Хрупкость смысла состоит в том, что у атрибута совсем иная природа, чем у телесных качеств. У события совсем иная природа, чем у действий и страданий тела. Но он вытекает из них: смысл – это результат телесных причин и смесей. Таким образом, причины всегда угрожают пресечь событие.

Арто – единственный, кто достиг абсолютной глубины в литературе, кто открыл живое тело и чудовищный язык этого тела, исследовал инфра-смысл, всё ещё не известный сегодня. Мы не отдали бы и одной страницы Антонена Арто за всего Кэрролла».
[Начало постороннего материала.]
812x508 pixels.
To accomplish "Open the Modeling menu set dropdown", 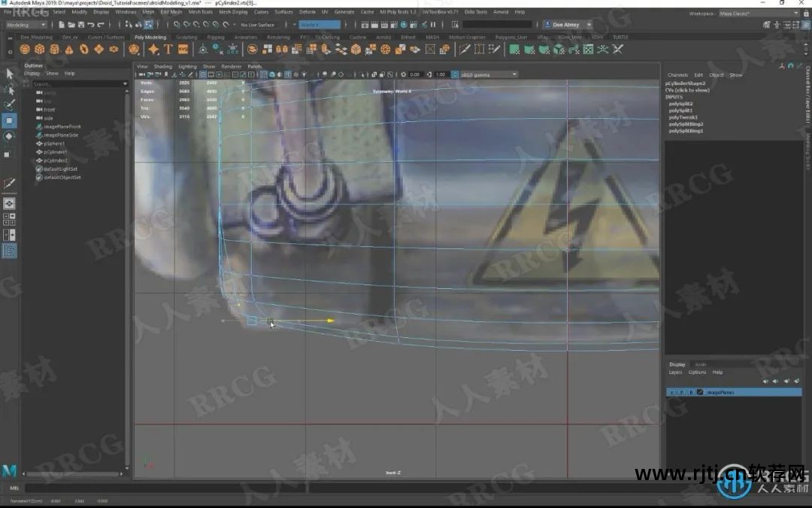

Таким образом, «парадоксальный элемент», «тело без органов» и «чистый разум» оказались неопределёнными описаниями неизвестно чего, что должно являться началом мышления. Мы предлагаем определённый ответ на этот самый загадочный вопрос классической философии. Это – эмоции.

Философское начало

«Проблема начала в философии всегда считалась очень деликатной. Чистое «я» в «я мыслю» представляется началом только потому, что оно относит все допущения к эмпирическому «я». Таким образом, подлинного начала в философии нет. Речь идёт о том, чтобы эксплицитно выявить в понятии то, что было просто известно без понятия, имплицитно. Форма субъективного или имплицитного допущения: «всем известно…». Всем известно до понятия и дофилософским способом. Всем известно, что значит мыслить и быть… так что, когда философ говорит «я мыслю, следовательно, существую», он может предположить имплицитную общеизвестность своих посылок. Всем известно, никто не может отрицать – форма представления и речь представляющего. Философия противопоставляет «идиота» – педанту, Евдокс противостоит Эпистемону, добрая воля – слишком развитой рассудочности, человек, наделённый только своим естественным мышлением – человеку, испорченному общественными истинами своего времени. Философия встаёт на сторону идиота. Это человек без допущений. На самом деле, Евдокс и Эпистемон – один и тот же обманщик. Евдокс имеет не меньше допущений, чем Эпистемон, только у них «частная», а не «публичная» форма.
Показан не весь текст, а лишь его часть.